Copy the material word for word, from the line containing "Task: Enable the Break if True checkbox" through the end, with both ends included.

▶ **Input rows**
◇ ◇ ◇ ◇ ◇

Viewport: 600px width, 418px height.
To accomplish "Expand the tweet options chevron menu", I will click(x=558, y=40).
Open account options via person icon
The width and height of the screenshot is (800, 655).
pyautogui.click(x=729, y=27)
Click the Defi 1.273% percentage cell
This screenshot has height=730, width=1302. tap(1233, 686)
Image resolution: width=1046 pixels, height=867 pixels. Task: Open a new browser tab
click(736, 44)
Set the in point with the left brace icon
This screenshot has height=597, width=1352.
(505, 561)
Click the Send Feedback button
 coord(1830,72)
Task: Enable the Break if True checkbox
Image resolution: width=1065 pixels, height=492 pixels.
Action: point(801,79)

◇ ◇ ◇ ◇ ◇

▶ **Task answer**
Task: Enable the Break if True checkbox
Image resolution: width=1065 pixels, height=492 pixels.
Action: point(801,79)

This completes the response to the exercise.